Avicennia is allied to this order; it inhabits the Mangrove swamps on tropical coasts. The endosperm emerges from the ovule, carrying the embryo with it; the embryo ultimately bursts the endosperm and lies free in the loculus of the fruit; this is then filled by the embryo with its large, green cotyledons, which are borne on an already hairy or rooted stem. The seedling thus developed falls from the tree, together with the fruit, and strikes root in the mud. One special cell of the endosperm at an earlier period becomes a highly-developed organ of suction, growing into a much-branched sac, very rich in protoplasm.

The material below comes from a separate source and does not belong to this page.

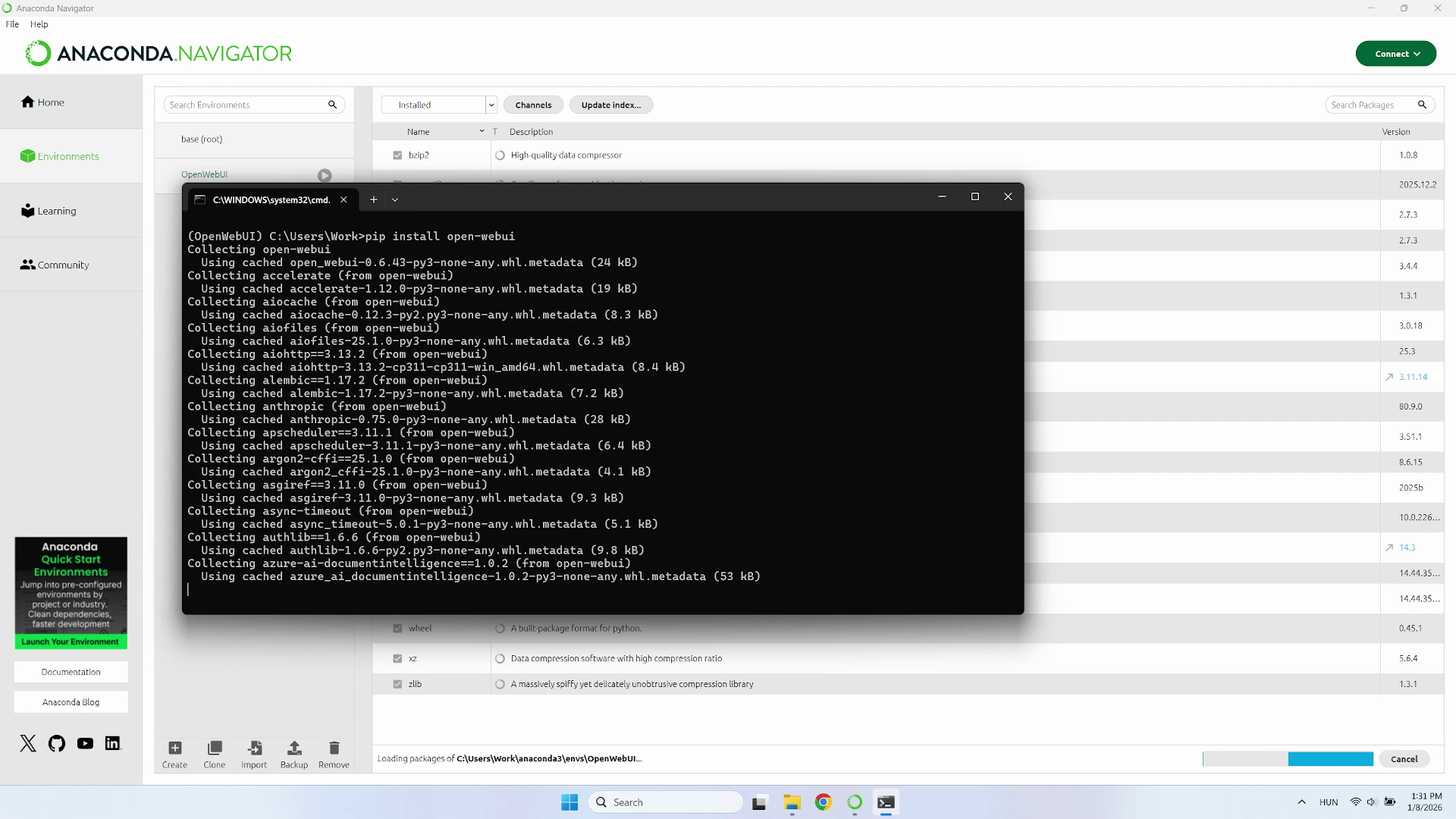Open the YouTube icon in sidebar
The height and width of the screenshot is (819, 1456).
85,743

Order 4. Labiatæ. The special characteristics are: the square stem, the opposite leaves (without stipules), the inflorescences which are formed by two double unipared scorpioid cymes, the labiate corolla, the 4 didynamous stamens (the posterior being entirely suppressed) (Fig. [574]), and the 4-partite schizocarp with nut-like fruitlets. The floral formula is S5, P5, A5 (the posterior stamen is generally absent), G2.

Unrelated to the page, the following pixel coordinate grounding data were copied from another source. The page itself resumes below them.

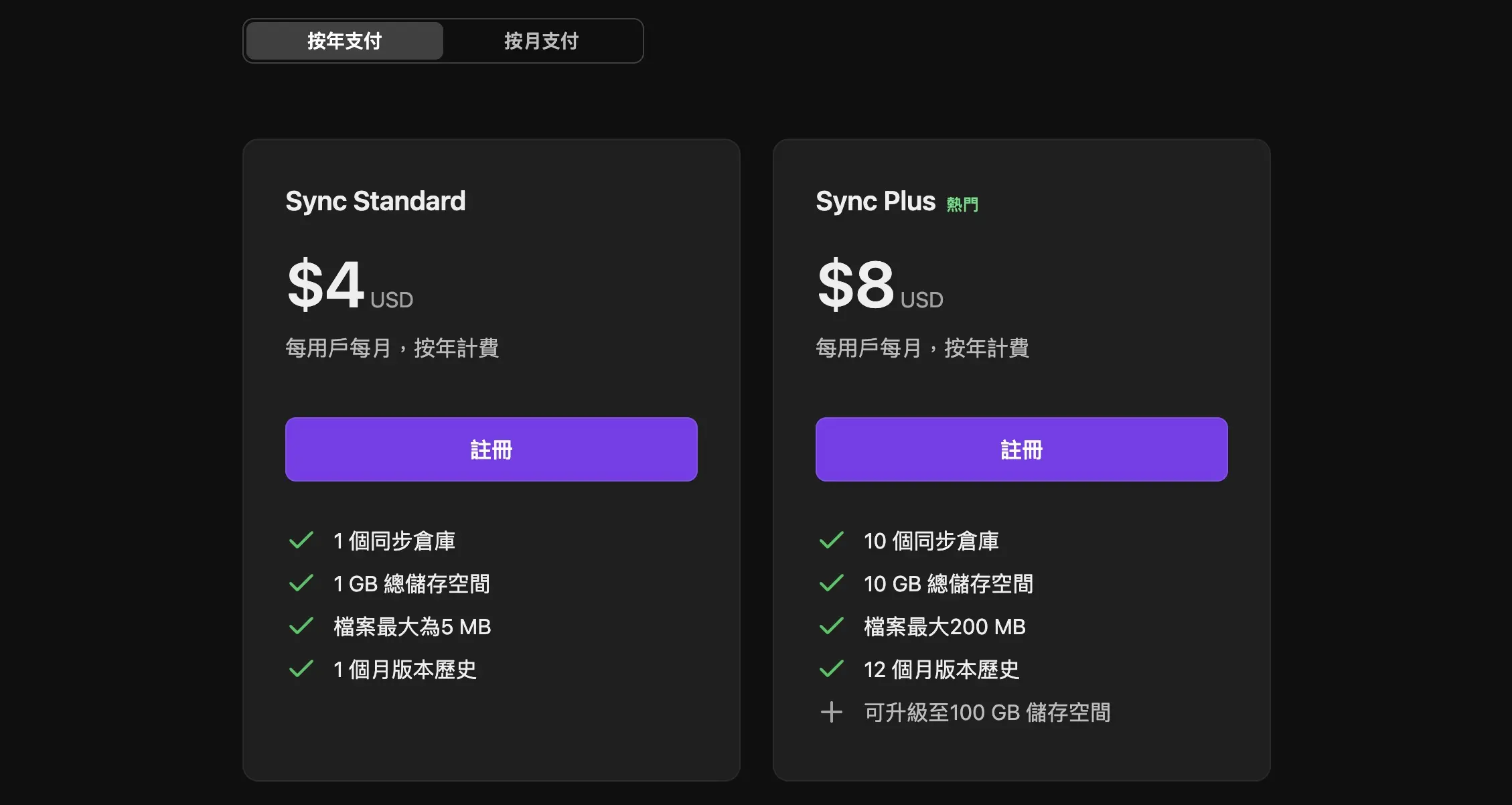Click the checkmark beside 1 個月版本歷史
This screenshot has height=805, width=1512.
tap(301, 669)
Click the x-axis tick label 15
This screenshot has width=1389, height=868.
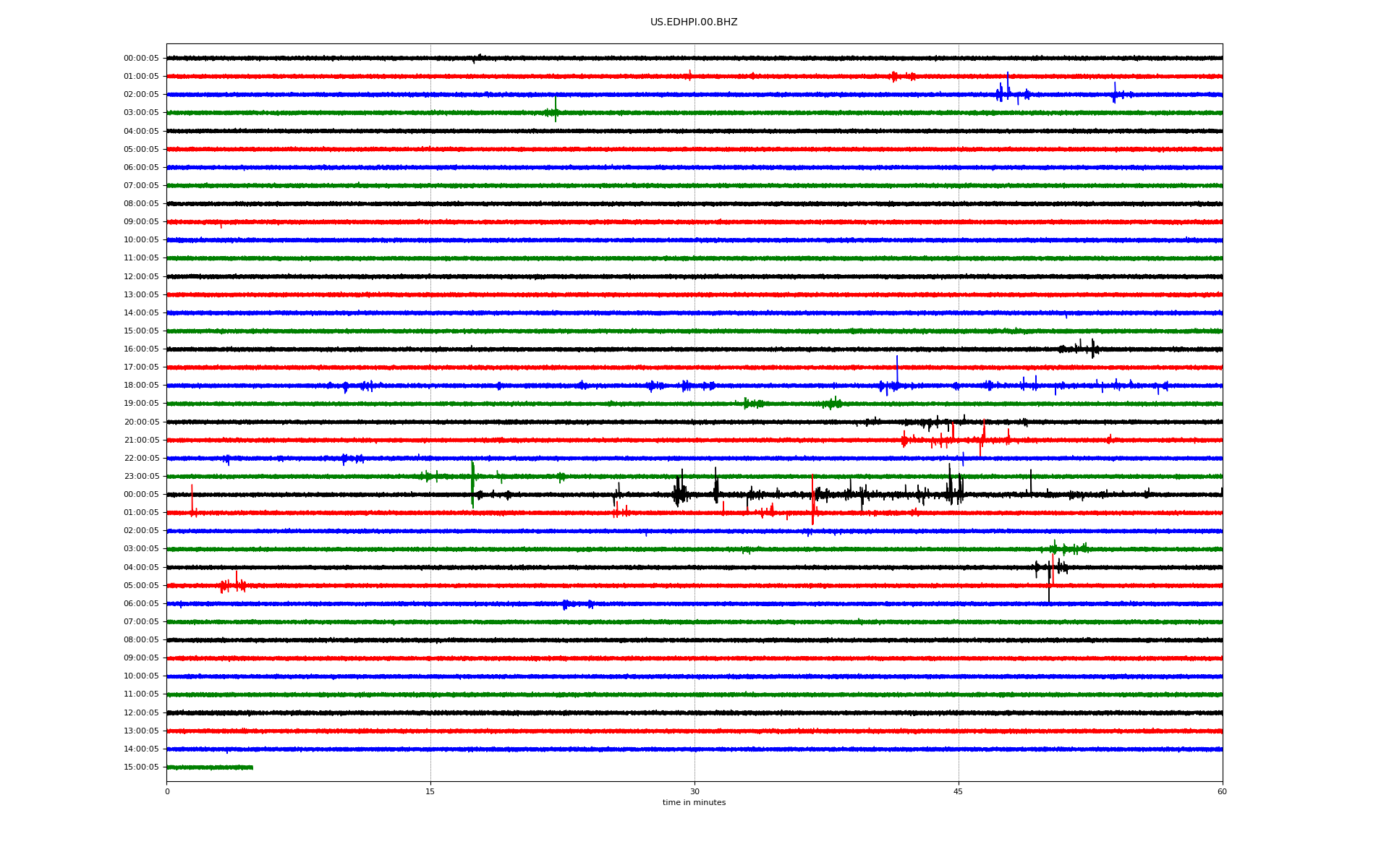[x=430, y=791]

Fig. 574.—Diagram of Lamium album: sv dichasia.
They are chiefly aromatic plants (herbs, shrubs, e.g. Lavender, or trees), volatile oil being formed in internal cells or in the glandular hairs, which cover all green parts. The stem is always more or less markedly square; the leaves are borne upon the flat sides, and are simple and penninerved, but vary in the other characters. The inflorescences are double unipared scorpioid cymes, which may be situated at some distance from one another in the axils of the foliage-leaves (Fig. [575] A), but frequently when the subtending leaves are bract-like, they are crowded into spike-like inflorescences (Lavandula, Mentha, Salvia, etc.), each of the so-called “whorls” (verticillaster, glomerulus) being a double unipared scorpioid cyme (Fig. [574]). (Solitary flowers are found in e.g. Scutellaria, and Origanum). The calyx is strongly gamosepalous, 5-toothed, often bilabiate (Fig. [575] B). The corolla is strongly bilabiate (Figs. [575], [576], etc.), with 2 lobes in the upper lip and 3 lobes in the under lip (an approach to regularity occurs only when the upper lip is small, and thus resembles one lobe, as in Mentha (Fig. [578]) and Lycopus, so that the corolla approaches the 4-merous corolla of Veronica and Plantago). The posterior stamen in the diagram (Fig. [574*]) is entirely suppressed; in most of the genera the posterior lateral stamens are the smaller (Fig. [575] D), and are entirely suppressed in some (see below); in others, e.g. Nepeta, they are the longer. 2 stamens are found in Salvia, Rosmarinus, Lycopus, etc. The two halves of the anthers are often separated from one another, and are placed at an angle with each other. The gynœceum has 1 style with a bifid extremity (Fig. [575] C) bearing the stigma; the true bilocular ovary is divided by a false partition-wall into 4 loculi, each with 1 erect ovule (Fig. [575] H). These 4 loculi project so strongly that the ovary becomes deeply 4-lobed with the style situated in the centre of the lobes and at their base, “gynobasic” (Figs. [575], [579]). A ring-like, often crenate, nectary surrounds the base of the ovary (Fig. [575] G, H). The embryo in this order, as in the Verbenaceæ, is directed downwards (Fig. [575] J) (it is directed upwards in the Boraginaceæ, which have an entirely similar fruit). Endosperm absent.